Dataset entries:
=== Section Start ===

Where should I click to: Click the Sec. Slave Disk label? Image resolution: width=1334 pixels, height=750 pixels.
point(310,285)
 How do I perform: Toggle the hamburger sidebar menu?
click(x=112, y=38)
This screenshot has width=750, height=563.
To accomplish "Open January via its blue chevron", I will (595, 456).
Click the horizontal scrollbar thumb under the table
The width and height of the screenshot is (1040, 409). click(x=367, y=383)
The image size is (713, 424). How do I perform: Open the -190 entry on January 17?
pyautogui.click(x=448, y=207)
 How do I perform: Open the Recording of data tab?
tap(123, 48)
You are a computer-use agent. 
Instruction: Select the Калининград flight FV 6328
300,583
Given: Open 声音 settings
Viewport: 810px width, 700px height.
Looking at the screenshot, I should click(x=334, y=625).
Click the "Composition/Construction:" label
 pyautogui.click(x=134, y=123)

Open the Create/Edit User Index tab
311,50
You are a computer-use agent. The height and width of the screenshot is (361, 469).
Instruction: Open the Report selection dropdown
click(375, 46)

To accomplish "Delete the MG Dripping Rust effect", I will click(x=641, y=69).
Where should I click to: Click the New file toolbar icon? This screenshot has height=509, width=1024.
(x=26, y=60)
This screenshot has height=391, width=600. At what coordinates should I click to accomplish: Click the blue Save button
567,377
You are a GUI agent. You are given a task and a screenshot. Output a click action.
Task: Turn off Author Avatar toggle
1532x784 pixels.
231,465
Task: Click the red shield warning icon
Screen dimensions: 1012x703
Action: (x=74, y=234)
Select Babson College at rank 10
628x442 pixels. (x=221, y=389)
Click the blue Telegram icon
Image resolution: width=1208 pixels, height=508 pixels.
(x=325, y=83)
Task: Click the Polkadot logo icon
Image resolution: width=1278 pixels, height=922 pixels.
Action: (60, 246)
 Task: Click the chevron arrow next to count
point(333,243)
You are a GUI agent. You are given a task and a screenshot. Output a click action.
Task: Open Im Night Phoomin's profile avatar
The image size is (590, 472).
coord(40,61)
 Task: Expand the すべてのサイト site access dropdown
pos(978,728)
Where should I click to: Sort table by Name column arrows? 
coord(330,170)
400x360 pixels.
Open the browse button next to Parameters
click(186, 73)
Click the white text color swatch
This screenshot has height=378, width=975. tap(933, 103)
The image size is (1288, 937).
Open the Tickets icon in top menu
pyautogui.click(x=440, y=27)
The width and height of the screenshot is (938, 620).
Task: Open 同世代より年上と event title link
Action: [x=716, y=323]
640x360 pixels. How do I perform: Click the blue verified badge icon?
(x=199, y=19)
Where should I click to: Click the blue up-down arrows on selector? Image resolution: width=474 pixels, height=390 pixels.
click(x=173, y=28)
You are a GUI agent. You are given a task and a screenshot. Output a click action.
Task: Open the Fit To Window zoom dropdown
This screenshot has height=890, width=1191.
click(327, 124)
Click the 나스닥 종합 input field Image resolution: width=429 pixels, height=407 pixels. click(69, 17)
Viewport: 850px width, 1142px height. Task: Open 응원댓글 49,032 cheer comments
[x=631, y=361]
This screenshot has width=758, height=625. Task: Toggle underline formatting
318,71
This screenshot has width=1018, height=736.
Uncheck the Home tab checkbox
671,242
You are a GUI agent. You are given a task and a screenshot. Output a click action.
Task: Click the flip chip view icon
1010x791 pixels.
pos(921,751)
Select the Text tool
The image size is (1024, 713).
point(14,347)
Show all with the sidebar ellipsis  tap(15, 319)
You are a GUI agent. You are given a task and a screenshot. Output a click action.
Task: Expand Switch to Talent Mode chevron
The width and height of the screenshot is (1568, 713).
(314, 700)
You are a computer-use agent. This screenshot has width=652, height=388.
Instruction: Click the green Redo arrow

=== Section End ===

If a line in the records contains the string "computer", copy it out.

You are a computer-use agent. 
You are a computer-use agent. The height and width of the screenshot is (361, 469).
You are a computer-use agent. This screenshot has width=652, height=388.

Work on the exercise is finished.